■ Short problem: Reproduce the lines from the one containing "The height and" through the one containing "coord(888,604)", both included, changing "length" to "depth" and keeping everything else the same. Leave the pictures out of your answer.

# Records supplied start

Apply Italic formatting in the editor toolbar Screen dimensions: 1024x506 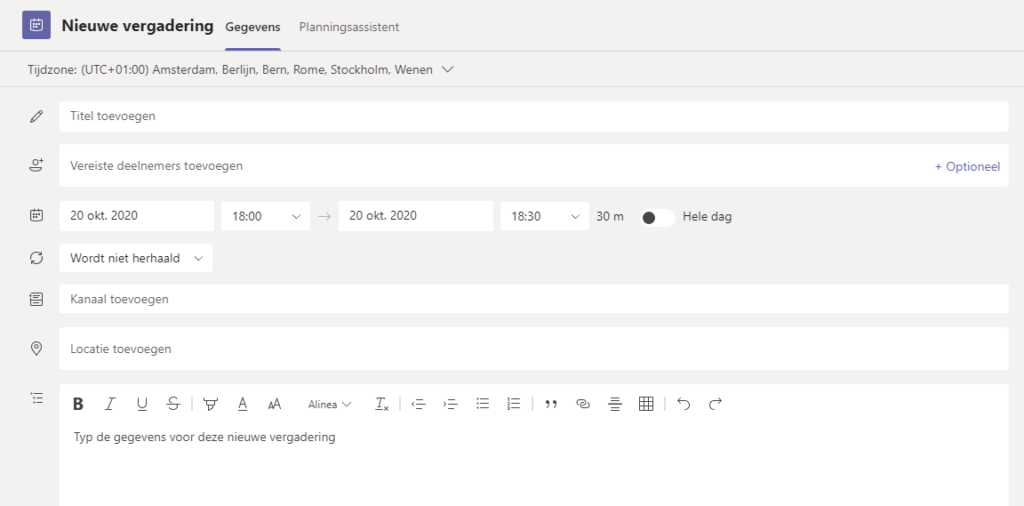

# Records supplied end
# Records supplied start

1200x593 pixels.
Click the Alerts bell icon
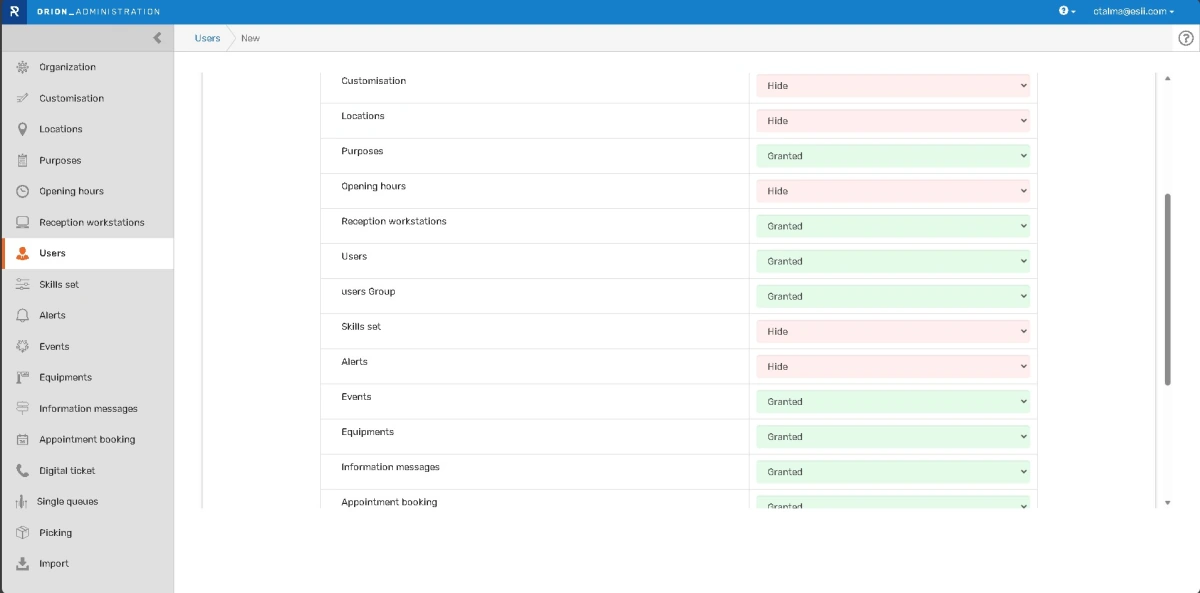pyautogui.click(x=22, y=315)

# Records supplied end
# Records supplied start

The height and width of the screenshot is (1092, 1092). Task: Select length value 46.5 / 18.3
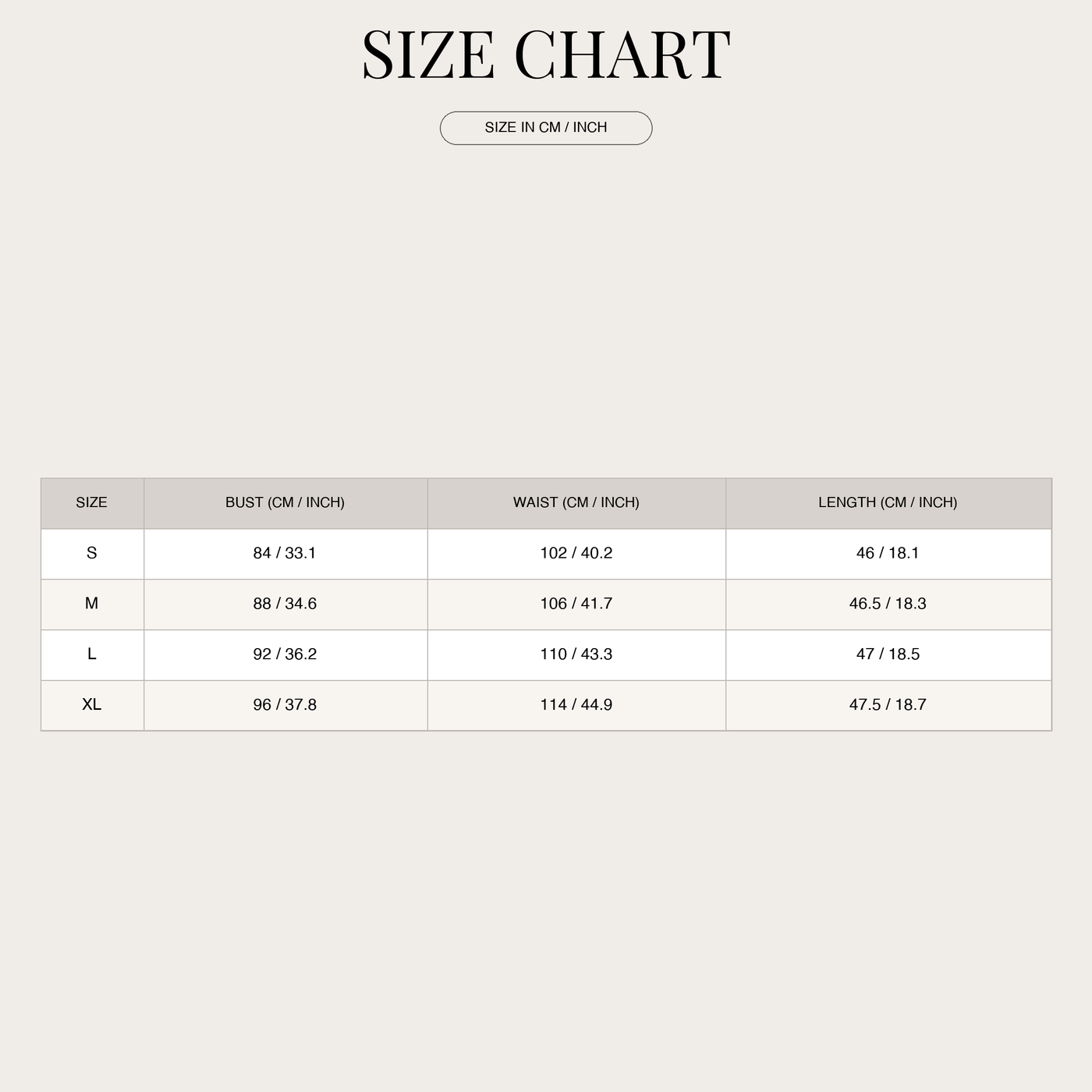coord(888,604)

# Records supplied end

■ Response below:
The height and width of the screenshot is (1092, 1092). Task: Select depth value 46.5 / 18.3
coord(888,604)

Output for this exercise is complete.